An Interview with Ethix Merch CEO Daniel Cardozo
Daniel Cardozo, CEO of Ethix Merch and a member of the Buy Your Values UCLA Steering Committee, sat down with Labor 411’s Sahid Fawaz to talk about ethical manufacturing in the garment industry.
SF: Thank you for taking the time to talk with us. Can you tell our readers a little bit about yourself and Ethix Merch?
DC: Some identities I have: Californian, Anti-sweatshop Activist, Cultural Jew, Devoted Stepdad, Aspiring Anti-Racist. Sign me up for all that stuff in the Kindness is Everything poster. Ethix Merch is a business whose mission is to connect socially-responsible organizations with ethically-sourced merchandise (e.g. “swag”). We’ve been doing that since 2006 in lots of different ways. In recent years, we are helping to bring about more substantial changes in the global supply chains by bringing together lots of different groups in the same arenas — like universities, governments and progressive nonprofits — to build alliances that leverage their collective purchasing power. Buy Your Values (our partnership with Labor 411) is one of our most exciting and innovative examples of this private/nonprofit partnership model.
SF: In what ways have you and Ethix Merch been involved in the Buy Your Values UCLA campaign?

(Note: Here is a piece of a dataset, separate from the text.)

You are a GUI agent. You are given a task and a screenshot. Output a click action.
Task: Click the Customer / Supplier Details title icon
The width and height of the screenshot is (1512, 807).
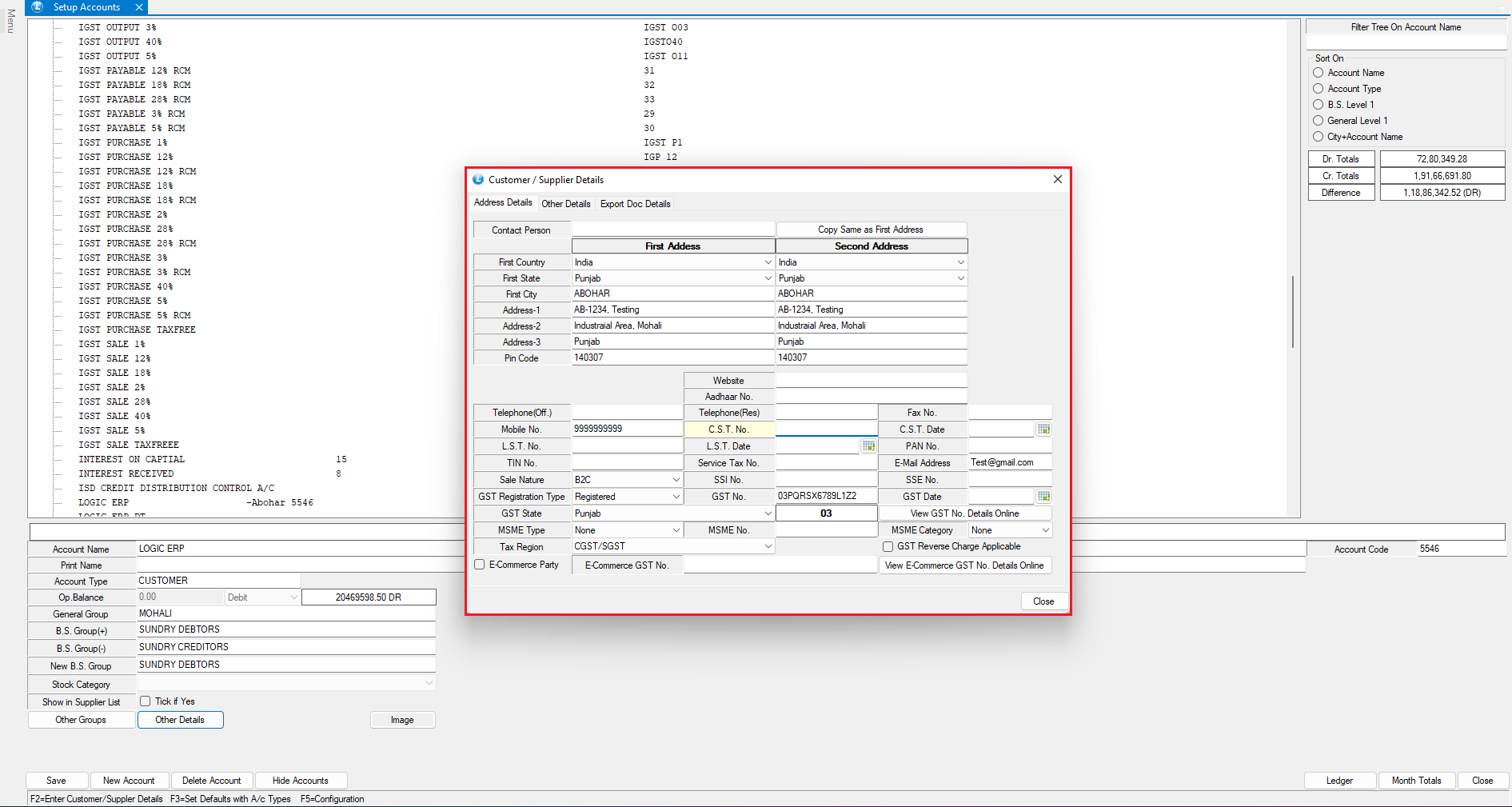(x=478, y=180)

DC: Ethix Merch helped to start BYV-UCLA through a collaboration with Labor 411. (I serve on the board of the Labor 411 foundation.) Our role in Buy Your Values is to serve whatever for-profit roles are needed in order to push the campaigns forward. For example, in order for students to actualize the latent demand for UCLA swag that protects human rights and the planet, someone needs to connect with the ethical vendors who are often small, and don’t have experience supplying large organizations like UCLA with retail apparel. Ethix serves that role as the “connector” between Buy Your Values, the ethical producers who need support from committed ethical buyers, and the administration who has a set of bureaucratic procedures that need to be followed by anyone who wants to print the UCLA logo on merchandise.
SF: What positive trends are you seeing in the ethical purchasing movement in the garment industry? And what challenges does the movement face?
DC: There’s a lot to be excited about! One really positive trend is that large buyers (in government, corporate, and nonprofit) are getting a lot more organized about their purchasing criteria, especially around the crucial issue of environmental sustainability. Increasingly, these large buyers are straying away from “greenwashing” (for example, by making dubious claims around carbon neutrality based on carbon offsets) and I think a lot of that comes from hiring staff who are committed to making a real and authentic difference.
There is also a trend toward incorporating labor rights into the very definition of sustainability. After all, part of the reason to keep our planet healthy is so that people can be protected from climate chaos, and polluted air and waterways. It’s hard for workers to enjoy the fruits of the environmental movement if they are suffering with poverty wages, discrimination, and unsafe/unsanitary conditions that are unfortunately still business as usual in the garment industry.
And that’s the challenge. Incorporating labor rights into sustainability is a good start, but it needs to be adopted much more widely, and workers need to be brought into these efforts more directly. Workers in every industry are the ones often best suited to understanding the environmental impact of business, and they are always the best ones to articulate what is needed to make their own jobs sustainable for themselves and their families.
Buy Your Values UCLA is a great example of an alliance of stakeholders that is staking a strong claim for worker rights and empowerment to be a necessary condition for any definition of sustainability.
Another challenge the ethical purchasing movement faces is price expectations. After decades of globalization and the global “race to the bottom,” customers are accustomed to a certain price point which is not feasible when you prioritize workers and the environment in good faith. So what we are doing as a movement is working with organizations’ own membership base (think UCLA students, faculty and staff in the case of BYV-UCLA) to put the hard question to the purchasing decision makers: does our organization actually want to be a force for good in the world? If so, then we need to adjust our price expectations and help lift up brands who have committed to higher standards.